Dealema is a long-running Portuguese hip-hop group based in Porto. Along with Mind Da Gap, they are one of the oldest hip-hop bands in Portugal and had major influence over the genre's development across the country. Their early influences included Mobb Deep, Wu-Tang Clan, and Nas. Dealema has been performing with the same lineup of Mundo, DJ Guze, Fuse, Expeão, and Maze since forming in 1996.

==History==
Dealema was formed in 1996, the result of a merger between Factor X and Fullashit. They self-published their first album, O Expresso do Submundo, in 1996 and reissued the cassette in 2018. Their self-titled album was produced by Norte Sul and released in 2003. V Império (Banzé, 2008) is considered the album that solidified Porto as the capital of the country's hip-hop scene.
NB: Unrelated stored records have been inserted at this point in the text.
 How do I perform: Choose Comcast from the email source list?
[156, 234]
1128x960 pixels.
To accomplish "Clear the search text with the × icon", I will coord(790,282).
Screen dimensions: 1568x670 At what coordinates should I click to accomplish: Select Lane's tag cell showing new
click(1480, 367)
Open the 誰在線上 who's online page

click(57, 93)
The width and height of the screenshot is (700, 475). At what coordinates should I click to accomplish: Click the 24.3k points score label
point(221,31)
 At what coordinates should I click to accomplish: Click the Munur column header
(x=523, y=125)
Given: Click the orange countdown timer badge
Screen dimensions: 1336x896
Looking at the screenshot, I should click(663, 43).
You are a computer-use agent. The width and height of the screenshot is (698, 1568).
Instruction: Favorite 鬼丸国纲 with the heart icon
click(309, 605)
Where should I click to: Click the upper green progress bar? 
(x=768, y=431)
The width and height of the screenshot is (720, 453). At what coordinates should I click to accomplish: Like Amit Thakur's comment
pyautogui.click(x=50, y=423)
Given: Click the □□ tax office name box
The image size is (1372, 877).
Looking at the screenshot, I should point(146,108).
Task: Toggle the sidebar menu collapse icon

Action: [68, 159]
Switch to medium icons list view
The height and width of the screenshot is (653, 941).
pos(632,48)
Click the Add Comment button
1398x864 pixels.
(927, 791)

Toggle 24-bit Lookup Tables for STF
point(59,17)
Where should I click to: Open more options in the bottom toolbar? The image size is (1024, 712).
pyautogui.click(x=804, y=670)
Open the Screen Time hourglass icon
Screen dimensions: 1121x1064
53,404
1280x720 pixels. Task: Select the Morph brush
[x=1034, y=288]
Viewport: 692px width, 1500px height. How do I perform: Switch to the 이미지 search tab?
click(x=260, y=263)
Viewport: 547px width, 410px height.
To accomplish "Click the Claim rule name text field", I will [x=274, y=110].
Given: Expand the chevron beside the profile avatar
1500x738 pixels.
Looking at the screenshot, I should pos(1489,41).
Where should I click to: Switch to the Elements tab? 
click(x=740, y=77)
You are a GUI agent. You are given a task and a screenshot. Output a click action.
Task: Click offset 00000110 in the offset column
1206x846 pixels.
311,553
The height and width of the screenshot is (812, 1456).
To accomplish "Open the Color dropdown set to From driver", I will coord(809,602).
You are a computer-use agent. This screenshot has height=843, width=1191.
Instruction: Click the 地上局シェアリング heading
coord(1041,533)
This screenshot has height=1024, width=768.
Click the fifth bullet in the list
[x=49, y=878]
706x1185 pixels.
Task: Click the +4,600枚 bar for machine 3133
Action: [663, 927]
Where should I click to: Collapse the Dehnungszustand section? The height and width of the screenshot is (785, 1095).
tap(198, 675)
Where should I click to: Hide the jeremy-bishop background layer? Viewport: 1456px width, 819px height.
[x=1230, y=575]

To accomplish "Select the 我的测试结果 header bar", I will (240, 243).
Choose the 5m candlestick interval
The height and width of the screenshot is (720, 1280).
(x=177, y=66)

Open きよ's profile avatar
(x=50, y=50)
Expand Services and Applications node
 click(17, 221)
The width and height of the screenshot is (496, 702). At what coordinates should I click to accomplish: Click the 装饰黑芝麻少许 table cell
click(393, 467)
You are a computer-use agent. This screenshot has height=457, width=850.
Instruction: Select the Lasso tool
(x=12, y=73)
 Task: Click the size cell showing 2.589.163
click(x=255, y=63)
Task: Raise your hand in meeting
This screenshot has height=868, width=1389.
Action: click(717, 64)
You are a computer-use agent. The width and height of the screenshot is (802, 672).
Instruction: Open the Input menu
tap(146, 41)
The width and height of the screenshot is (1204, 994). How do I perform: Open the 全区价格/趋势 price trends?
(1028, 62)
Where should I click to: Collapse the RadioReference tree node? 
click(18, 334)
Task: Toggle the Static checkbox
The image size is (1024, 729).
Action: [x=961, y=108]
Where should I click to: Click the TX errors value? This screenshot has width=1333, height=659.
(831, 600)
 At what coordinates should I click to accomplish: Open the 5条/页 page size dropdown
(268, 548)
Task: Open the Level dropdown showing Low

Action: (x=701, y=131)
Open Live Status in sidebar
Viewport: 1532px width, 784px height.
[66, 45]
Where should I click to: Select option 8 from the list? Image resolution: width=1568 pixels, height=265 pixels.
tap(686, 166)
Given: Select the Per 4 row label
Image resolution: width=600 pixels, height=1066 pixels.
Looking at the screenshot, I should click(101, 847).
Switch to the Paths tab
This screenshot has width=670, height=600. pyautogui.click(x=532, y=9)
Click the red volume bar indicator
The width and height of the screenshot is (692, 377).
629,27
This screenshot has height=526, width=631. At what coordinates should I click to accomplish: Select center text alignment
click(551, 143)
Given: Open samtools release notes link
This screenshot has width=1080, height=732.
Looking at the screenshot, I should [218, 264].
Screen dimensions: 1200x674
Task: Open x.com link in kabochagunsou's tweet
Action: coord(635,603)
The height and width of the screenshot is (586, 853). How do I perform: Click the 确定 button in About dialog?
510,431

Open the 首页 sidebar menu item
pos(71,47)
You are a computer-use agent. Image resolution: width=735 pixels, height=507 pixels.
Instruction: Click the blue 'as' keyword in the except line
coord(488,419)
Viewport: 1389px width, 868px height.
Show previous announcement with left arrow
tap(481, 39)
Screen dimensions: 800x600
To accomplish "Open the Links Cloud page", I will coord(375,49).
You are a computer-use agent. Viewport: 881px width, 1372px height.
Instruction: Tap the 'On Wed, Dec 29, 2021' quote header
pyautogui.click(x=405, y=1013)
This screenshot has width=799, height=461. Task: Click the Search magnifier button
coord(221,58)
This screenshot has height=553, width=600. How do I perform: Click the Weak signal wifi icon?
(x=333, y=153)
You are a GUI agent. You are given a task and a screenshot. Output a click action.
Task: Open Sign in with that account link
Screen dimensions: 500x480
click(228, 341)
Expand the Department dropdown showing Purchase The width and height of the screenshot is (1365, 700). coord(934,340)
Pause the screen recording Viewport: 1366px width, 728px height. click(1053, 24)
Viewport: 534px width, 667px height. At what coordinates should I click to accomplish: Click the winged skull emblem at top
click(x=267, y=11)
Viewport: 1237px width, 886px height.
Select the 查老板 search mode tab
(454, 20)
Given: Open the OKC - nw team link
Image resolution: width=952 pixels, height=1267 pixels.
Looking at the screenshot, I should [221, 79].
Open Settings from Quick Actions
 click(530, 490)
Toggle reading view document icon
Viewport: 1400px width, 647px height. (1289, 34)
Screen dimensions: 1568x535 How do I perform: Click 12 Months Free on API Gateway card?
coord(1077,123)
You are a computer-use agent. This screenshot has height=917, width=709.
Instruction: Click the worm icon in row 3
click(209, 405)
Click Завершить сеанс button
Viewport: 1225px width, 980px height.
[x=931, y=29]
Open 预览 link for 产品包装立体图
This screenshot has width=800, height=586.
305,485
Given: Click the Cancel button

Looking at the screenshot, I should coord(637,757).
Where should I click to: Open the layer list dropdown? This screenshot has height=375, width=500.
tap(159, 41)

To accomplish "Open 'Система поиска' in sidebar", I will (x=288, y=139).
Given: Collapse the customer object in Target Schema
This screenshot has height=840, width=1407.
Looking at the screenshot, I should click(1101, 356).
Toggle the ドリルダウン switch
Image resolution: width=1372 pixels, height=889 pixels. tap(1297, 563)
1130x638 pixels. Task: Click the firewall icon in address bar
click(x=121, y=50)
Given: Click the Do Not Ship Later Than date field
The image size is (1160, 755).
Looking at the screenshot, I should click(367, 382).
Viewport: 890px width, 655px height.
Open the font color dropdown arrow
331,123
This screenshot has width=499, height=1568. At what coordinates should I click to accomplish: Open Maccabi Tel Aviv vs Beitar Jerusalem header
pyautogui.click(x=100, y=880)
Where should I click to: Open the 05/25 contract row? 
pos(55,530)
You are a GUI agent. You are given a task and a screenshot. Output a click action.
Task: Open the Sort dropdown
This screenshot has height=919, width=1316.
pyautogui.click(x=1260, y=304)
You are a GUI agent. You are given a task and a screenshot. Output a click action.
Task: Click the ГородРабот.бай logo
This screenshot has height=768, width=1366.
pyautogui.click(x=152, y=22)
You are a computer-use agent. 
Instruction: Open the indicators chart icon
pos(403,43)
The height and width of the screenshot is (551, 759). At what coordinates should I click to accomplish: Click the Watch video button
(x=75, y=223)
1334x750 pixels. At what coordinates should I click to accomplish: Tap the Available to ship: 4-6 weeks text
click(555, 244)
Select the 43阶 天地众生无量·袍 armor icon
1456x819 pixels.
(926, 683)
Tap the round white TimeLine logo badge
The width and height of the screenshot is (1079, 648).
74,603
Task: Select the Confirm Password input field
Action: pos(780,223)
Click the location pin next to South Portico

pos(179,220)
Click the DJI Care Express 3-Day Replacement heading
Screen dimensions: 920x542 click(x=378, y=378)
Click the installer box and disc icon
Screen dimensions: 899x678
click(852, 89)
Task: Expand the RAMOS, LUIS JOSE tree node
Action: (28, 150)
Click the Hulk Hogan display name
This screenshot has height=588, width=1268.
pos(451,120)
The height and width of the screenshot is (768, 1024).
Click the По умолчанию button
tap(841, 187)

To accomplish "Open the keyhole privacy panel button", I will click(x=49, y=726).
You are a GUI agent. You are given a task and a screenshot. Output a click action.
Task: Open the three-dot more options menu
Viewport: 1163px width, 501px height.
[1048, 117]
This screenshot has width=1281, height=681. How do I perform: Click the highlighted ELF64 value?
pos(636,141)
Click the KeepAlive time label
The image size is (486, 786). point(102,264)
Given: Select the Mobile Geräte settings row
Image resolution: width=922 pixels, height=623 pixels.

In 2010, they were on-boarded to Optimus Discos by Antena 3 presenter Henrique Amaro, who was the artistic director of the label's project focusing on Portuguese talent. Their EP Arte de Vivier was released in 2010, followed by A Grande Tribulação in 2011. Their sixth album, Alvorada da Alma (2013) featured 12 guest musicians including Ace from Mind Da Gap ("Bom Dia"), Emicida ("Comportamentos bizarros"), Nach, and Angolan rapper Kid MC ("Plara É A Alma").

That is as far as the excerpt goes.